━━ Input material ━━

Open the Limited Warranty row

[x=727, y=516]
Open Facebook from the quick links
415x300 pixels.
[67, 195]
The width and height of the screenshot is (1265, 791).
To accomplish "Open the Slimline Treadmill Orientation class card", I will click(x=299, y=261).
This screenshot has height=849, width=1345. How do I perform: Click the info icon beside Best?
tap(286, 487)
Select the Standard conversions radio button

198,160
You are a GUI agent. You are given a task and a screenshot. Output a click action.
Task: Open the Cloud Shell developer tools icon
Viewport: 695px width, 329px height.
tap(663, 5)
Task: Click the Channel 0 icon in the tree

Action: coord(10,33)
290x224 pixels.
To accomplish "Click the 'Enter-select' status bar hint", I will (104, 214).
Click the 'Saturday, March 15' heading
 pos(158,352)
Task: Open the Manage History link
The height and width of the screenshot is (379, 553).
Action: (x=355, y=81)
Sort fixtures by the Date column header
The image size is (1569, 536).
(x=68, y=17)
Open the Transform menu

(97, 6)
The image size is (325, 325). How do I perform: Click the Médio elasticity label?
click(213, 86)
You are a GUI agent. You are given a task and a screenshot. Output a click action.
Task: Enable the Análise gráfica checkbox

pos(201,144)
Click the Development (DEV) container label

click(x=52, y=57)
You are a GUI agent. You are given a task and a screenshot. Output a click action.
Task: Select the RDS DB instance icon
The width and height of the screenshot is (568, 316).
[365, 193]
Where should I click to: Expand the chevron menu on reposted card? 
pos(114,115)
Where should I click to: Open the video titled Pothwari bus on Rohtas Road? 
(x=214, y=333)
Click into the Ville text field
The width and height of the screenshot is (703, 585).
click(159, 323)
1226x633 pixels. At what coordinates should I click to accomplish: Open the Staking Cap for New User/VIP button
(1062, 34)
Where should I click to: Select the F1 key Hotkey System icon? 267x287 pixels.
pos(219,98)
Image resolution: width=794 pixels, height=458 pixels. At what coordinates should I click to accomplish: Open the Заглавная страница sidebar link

━━━

Every entry is to be restated exactly, with no line dropped.

▶ _Solved problem_:
Open the Limited Warranty row

[x=727, y=516]
Open Facebook from the quick links
415x300 pixels.
[67, 195]
The width and height of the screenshot is (1265, 791).
To accomplish "Open the Slimline Treadmill Orientation class card", I will click(x=299, y=261).
This screenshot has height=849, width=1345. How do I perform: Click the info icon beside Best?
tap(286, 487)
Select the Standard conversions radio button

198,160
You are a GUI agent. You are given a task and a screenshot. Output a click action.
Task: Open the Cloud Shell developer tools icon
Viewport: 695px width, 329px height.
tap(663, 5)
Task: Click the Channel 0 icon in the tree

Action: coord(10,33)
290x224 pixels.
To accomplish "Click the 'Enter-select' status bar hint", I will (104, 214).
Click the 'Saturday, March 15' heading
 pos(158,352)
Task: Open the Manage History link
The height and width of the screenshot is (379, 553).
Action: (x=355, y=81)
Sort fixtures by the Date column header
The image size is (1569, 536).
(x=68, y=17)
Open the Transform menu

(97, 6)
The image size is (325, 325). How do I perform: Click the Médio elasticity label?
click(213, 86)
You are a GUI agent. You are given a task and a screenshot. Output a click action.
Task: Enable the Análise gráfica checkbox

pos(201,144)
Click the Development (DEV) container label

click(x=52, y=57)
You are a GUI agent. You are given a task and a screenshot. Output a click action.
Task: Select the RDS DB instance icon
The width and height of the screenshot is (568, 316).
[365, 193]
Where should I click to: Expand the chevron menu on reposted card? 
pos(114,115)
Where should I click to: Open the video titled Pothwari bus on Rohtas Road? 
(x=214, y=333)
Click into the Ville text field
The width and height of the screenshot is (703, 585).
click(159, 323)
1226x633 pixels. At what coordinates should I click to accomplish: Open the Staking Cap for New User/VIP button
(1062, 34)
Where should I click to: Select the F1 key Hotkey System icon? 267x287 pixels.
pos(219,98)
Image resolution: width=794 pixels, height=458 pixels. At what coordinates should I click to accomplish: Open the Заглавная страница sidebar link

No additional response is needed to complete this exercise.